The world just changed.

I watched all five games of the DeepMind challenge match between AlphaGo and Go Grandmaster Lee Sedol. I started out neutral in Game 1, was pleased with AlphaGo’s performance–that it stood up to the task. 

Game 2 had me firmly in AlphaGo’s camp. I wanted AlphaGo to win.

Then came Game 3 and I was again neutral.  But, when AlphaGo won, something hit me: the world had just changed, and not just the world of Go. There was a sadness, but, then, a day later, there was joy. too, at what mankind had built.  But the implications were and are huge. Still, I was pleased in Game 4 when Lee Sedol rallied and defeated AlphaGo.

But Game 5 had to go to AlphaGo. It had to.

Why?

Because, if AlphaGo hadn’t won, then the question would remain open–had the DeepMind team really succeeded, or was AlphaGo just another failed attempt.

That Lee Sedol failed to defeat AlphaGo in a heroic attempt to do so (that included using the flaw he discovered in its programming during Game 4) demonstrated that, yes, DeepMind had accomplished the breakthrough in AI that has been long sought. Bravo. And, while I feel for Lee Sedol, I think what will be the reality is that AI will, at Go, only be able to defeat top Go players 50% of the time, at least in the foreseeable future.
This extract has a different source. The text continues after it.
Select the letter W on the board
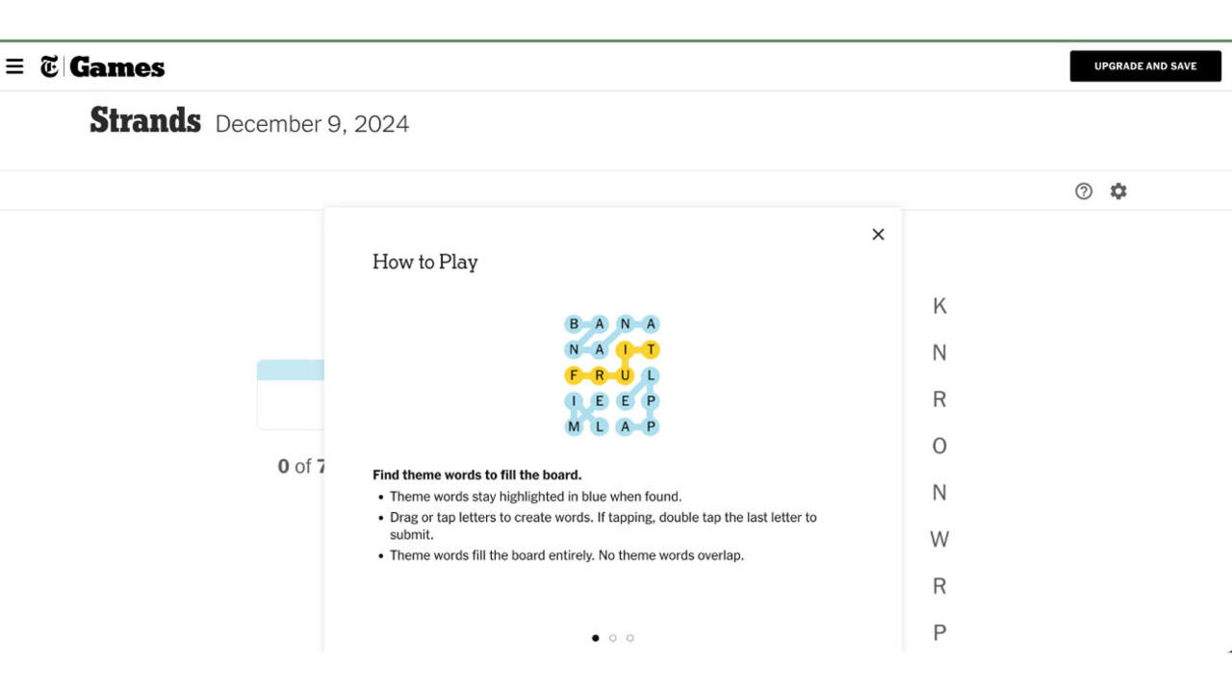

So, the game of Go will get even more interesting, the skills and understanding increasing because of AlphaGo, and mankind will benefit from technology’s advance, technology mankind developed to enhance and expand our own capabilities. How awesome is that?!  Of course, meanwhile, we have political, economic, and environmental disasters teetering on the brink of damning all but those most well-insulated, if them.

What an interesting time we live in.